AuthorShimeld, J; Boggild, K; Mosher, D CORCID logo; Jackson, H RORCID logo
SourceGeological Survey of Canada, Open File 8850, 2021, 10 pages, Open Access logo Open Access
PublisherNatural Resources Canada
Documentopen file
Mediadigital; on-line
File formatreadme
File formatpdf; rtf; jpg; html; txt; png; sgy (SEG-Y standard binary files)
ProvinceNorthern offshore region; Northwest Territories; Yukon; Nunavut
AreaArctic Ocean; Beaufort Sea
Lat/Long WENS 80.0000 -170.0000 90.0000 70.0000
Subjectsmarine geology; geophysics; Nature and Environment; Science and Technology; continental margins; continental shelf; geophysical surveys; seismic surveys, marine; seismic reflection surveys; seismic data; software; United Nations Convention On The Law Of The Sea (Unclos); Seismic Explorer; Boundaries; Data processing
Illustrationsphotographs; location maps; schematic diagrams; tables; seismic reflection profiles; figures
ProgramDelineating Canada's Continental Shelf Under UNCLOS
Released2021 12 02
Summary(Plain Language Summary, not published)

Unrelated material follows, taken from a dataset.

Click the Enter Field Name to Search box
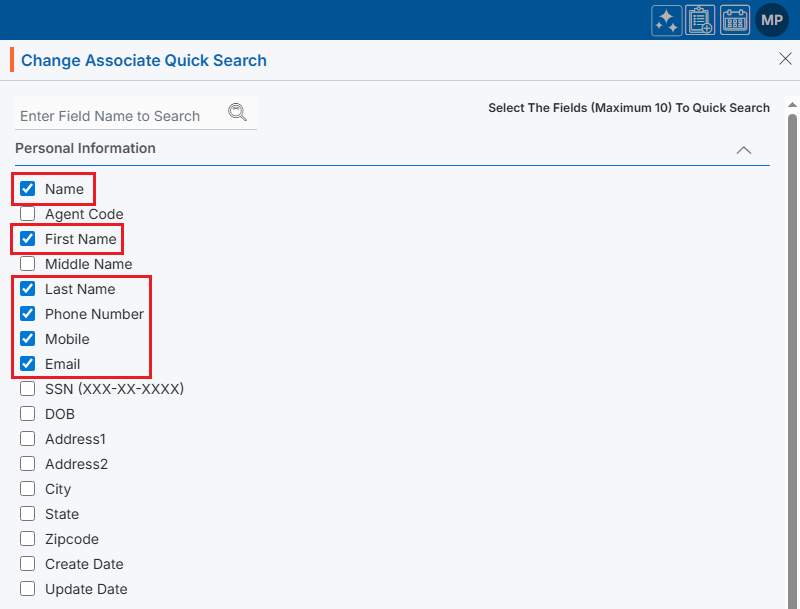 click(x=120, y=116)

Upon ratifying the United Nations Convention on the Law of the Sea in 2003, the Government of Canada needed information from seismic reflection data to define the outer limits of its Extended Continental Shelf in the Arctic Ocean. Staff at the Geological Survey of Canada collected these data using a seismic system designed for deployment on the icebreaker Louis S. St-Laurent during eight expeditions in 2007-2011 and 2014-2016. These expeditions were managed by three federal government departments (Natural Resources, Fisheries and Oceans, and Global Affairs) and involved multiple operational collaborations with the United States, Denmark and Sweden. The work produced 157 seismic reflection lines with a combined track-length of 18622 km, offering abundant information about the crust and overlying sedimentary succession across previously unexplored regions of the Arctic Ocean basin. The data are released both as SEG-Y standard binary files and PNG standard raster images. Signal processing is applied in a consistent manner using specialized techniques developed through accumulated experience with various noise-types caused by the icebreaking operations. Users can browse the seismic data in geographical and geological context using the provided map-based interface, which is run on a standard web-browser.